Yes. Thanks for the question, Vikram. We're -- we'll -- we're taking, as we mentioned in an earlier call, the Crohn's program to completion under the partnership with J&J. This is a partnership with -- done under the partnership with J&J. So any work that we would go -- that would go on after the Crohn's study or potential work would be as a part of that partnership. I think right now, what you're -- our focus at our company is focused on driving shareholder value through a focus on both TRELEGY and YUPELRI primarily. And we believe in the strong growing cash flows of each of these assets and with the significant cost reductions that we're talking about getting to cash flow positivity in the second half of '22 and building the company's financial strength from there. So again, any positive Crohn's data would be great and we would handle that in the context of the partnership with J&J.

Our next question is followed from Geoffrey Porges with SVB Leerink.

Thank you very much for allowing the follow-up questions.
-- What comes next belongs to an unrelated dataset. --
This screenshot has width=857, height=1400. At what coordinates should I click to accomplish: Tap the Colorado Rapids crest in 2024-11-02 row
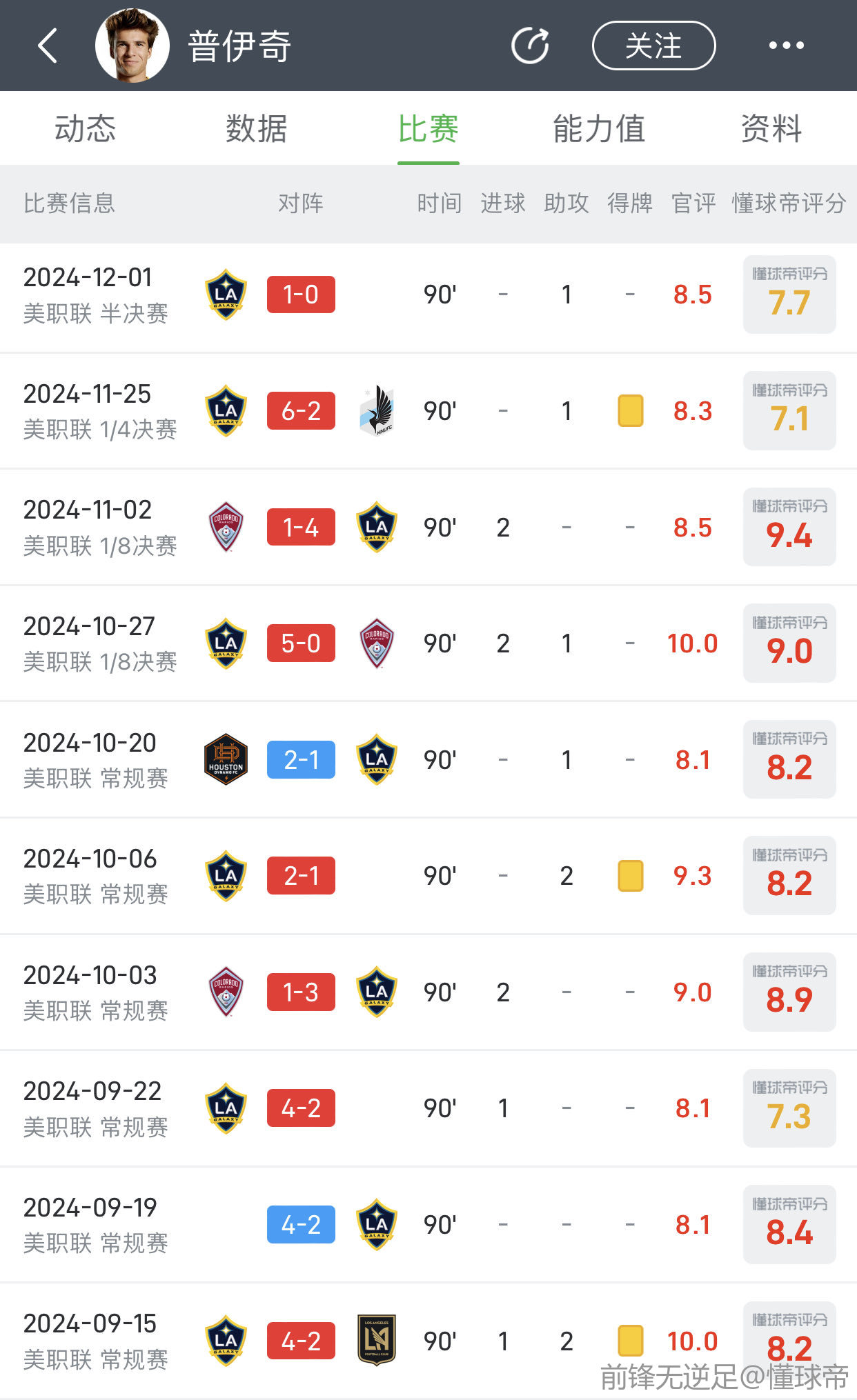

Just 2 more. First, could I just ask you, Rick and Andrew, is there any scenario in which you do not get to cash flow positivity in the second half of next year? And then secondly, with respect to the nOH study, what was the distribution of patients by MSA, PD and other diagnoses? And how different was that to the distribution of diagnoses in the Phase II? And were there any differences in response by underlying diagnosis?

Yes. I'll take the second question first, Geoff. No, there were no true differences based on a top line analysis of response between -- significant differences of response between PAF patients, MSA patients or Parkinson's disease patients. The distribution of patients was not that different from the earlier Phase II. So there's nothing really in that drove the results because of some imbalance between patient type. Again, this is -- we're sharing with you very top line data on ampreloxetine. So I would expect significantly more detailed data to come out as we progress through the analysis and present these at medical meetings. When you say is there any scenario that would prevent us from being cash flow positive in the second half of next year, while any scenario covers a universe of potential possibilities, both with the company as well as markets in the world in general, our focus and our objective as a company is to become cash flow positive in the second half of 2022. And that's what we'll hold to. Andrew?

Yes. Geoff, what we've done over the last few weeks is a complete bottoms-up revamp of our corporate planning model to take into account the strategic actions that Rick highlighted. So the projection is made based on a number of different planning scenarios, the projection for cash flow positivity beginning in the second half of 2022 is based on a wide range of planning assumptions, but we are conservative in the way that we approach the analytics, and we stand by that guidance.

Sorry. But Andrew, can I just follow up on that? And I appreciate saying any scenario is broad, but let's just say any scenario within the control of the company in which you wouldn't achieve that.

No. I think our objective is cash flow positivity in the second half of 2022, and that's what we'll manage to.

It appears we have no further questions on the phone. I'd now like to turn the conference back to Mr. Winningham. Please go ahead, sir.

Thank you, operator, and thanks, everyone, for joining us today for the announcements.

This concludes today's conference call. We thank you for your participation. You may now disconnect.